Les cellules cutanées fécondées par des spermatozoïdes
Les chercheurs américains devaient faire en sorte que la cellule cutanée soit fécondée par un spermatozoïde. Cela n’est possible que si celle-ci compte 23 chromosomes, pour recevoir les 23 du spermatozoïde. Or, à l’instar de toutes les cellules non reproductives, les cellules de la peau disposent de 46 chromosomes. Les scientifiques ont donc dû en retirer la moitié, via une technique qu’ils ont baptisée « mitoméiose ». Celle-ci imite la division cellulaire naturelle et provoque la suppression des chromosomes en trop. Cette élimination se fait de manière aléatoire, mais en gardant toujours le même nombre nécessaire.
Les cellules cutanées se sont développées en embryons de quelques jours
Les chercheurs ont ensuite tenté de fertiliser ces cellules cutanées avec des spermatozoïdes. Une dizaine a pu se développer en embryons de quelques jours. C’est un stade théoriquement suffisant pour les implanter chez une patiente lors d’une fécondation in vitro. Mais les embryons ont été rapidement détruits pour ne pas ne pas aller plus loin, comme la technique n’est pas encore éprouvée ni validée.
« La nature nous a donné deux méthodes de division cellulaire, nous venons d’en développer une troisième. », a déclaré Shoukhrat Mitalipov, directeur de l’étude au Centre de thérapie cellulaire et génique embryonnaire de l’Université d’État de l’Oregon. Selon lui, « c’est un exploit qui pourrait ouvrir la voie à de nouveaux moyens de lutte contre l’infertilité ».
Il faudra au moins une dizaine d’années pour mettre au point le processus
La plupart des débuts d’embryons obtenus présentaient toutefois des anomalies chromosomiques. Ce qui signifie qu’il faut encore poursuivre les recherches pour améliorer le processus. Paula Amato estime qu’il faudra au moins une dizaine d’années pour que ces travaux profitent éventuellement à des patientes infertiles. En attendant, elle voit dans les résultats une source d’espoir pour de nombreuses femmes d’avoir des enfants portant leurs gènes, et un motif d’encouragement pour les scientifiques.

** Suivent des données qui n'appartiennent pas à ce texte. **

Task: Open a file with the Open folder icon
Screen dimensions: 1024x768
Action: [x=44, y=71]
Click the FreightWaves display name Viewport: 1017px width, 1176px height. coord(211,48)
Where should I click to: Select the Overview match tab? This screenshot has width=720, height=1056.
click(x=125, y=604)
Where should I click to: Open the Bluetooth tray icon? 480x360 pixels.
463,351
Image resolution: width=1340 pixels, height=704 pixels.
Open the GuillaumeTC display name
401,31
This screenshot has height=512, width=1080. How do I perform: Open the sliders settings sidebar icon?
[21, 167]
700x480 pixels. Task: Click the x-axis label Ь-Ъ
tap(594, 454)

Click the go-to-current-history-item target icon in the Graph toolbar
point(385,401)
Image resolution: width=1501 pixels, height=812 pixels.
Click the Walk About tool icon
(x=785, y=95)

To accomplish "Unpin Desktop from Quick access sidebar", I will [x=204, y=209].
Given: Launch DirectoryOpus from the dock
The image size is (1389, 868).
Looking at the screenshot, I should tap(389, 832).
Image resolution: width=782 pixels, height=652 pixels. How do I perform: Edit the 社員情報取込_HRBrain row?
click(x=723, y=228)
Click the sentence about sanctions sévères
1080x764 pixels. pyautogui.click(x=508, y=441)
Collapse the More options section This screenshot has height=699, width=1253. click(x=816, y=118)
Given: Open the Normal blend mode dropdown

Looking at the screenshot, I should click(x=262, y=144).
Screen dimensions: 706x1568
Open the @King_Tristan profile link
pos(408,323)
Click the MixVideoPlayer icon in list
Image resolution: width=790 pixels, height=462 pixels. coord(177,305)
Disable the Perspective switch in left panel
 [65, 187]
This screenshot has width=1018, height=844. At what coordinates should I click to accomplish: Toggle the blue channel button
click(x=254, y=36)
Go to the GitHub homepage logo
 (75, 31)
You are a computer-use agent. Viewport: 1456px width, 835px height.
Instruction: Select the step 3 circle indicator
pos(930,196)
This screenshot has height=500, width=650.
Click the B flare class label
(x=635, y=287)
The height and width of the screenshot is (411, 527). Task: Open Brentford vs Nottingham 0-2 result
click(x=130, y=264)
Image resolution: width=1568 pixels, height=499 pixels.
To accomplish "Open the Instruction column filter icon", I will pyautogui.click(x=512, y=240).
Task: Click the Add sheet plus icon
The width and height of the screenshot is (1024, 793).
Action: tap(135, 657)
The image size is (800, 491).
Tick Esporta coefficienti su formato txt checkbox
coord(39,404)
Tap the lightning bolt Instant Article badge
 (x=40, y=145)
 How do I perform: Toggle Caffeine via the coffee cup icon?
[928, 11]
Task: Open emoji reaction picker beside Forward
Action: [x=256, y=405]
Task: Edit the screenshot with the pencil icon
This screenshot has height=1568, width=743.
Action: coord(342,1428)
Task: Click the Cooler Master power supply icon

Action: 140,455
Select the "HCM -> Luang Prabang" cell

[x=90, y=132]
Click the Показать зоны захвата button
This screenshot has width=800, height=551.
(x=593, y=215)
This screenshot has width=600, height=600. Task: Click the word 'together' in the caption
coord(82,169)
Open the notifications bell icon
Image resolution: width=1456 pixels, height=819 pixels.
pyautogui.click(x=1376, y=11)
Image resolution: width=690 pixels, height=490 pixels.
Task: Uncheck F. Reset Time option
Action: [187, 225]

La transformation des cellules cutanées en ovocytes soulèvent des questions éthiques
D’autres chercheurs étudient également les cellules non reproductives, comme les cellules cutanées, dans le cadre de l’infertilité. Ils cherchent notamment à les reprogrammer pour les ramener à un stade où elles n’ont pas encore un marqueur différenciant. Objectif : s’en servir pour créer un ovocyte capable de produire un embryon une fois fécondé. Évidemment, toutes ces recherches soulèvent des questions éthiques.
L’Agence de biomédecine estime que la création artificielle de ces gamètes « pourrait profondément bouleverser le paysage de la reproduction humaine », et « modifier, en profondeur, la dynamique de formation des familles, les normes sociales autour de la reproduction, et les liens génétiques qui les sous-tendent ». Le régulateur craint des dérives, surtout un risque d’« eugénisme » à terme. Il appelle donc à « la mise en place d’un cadre éthique et juridique international […] pour éviter une course à l’innovation non régulée ».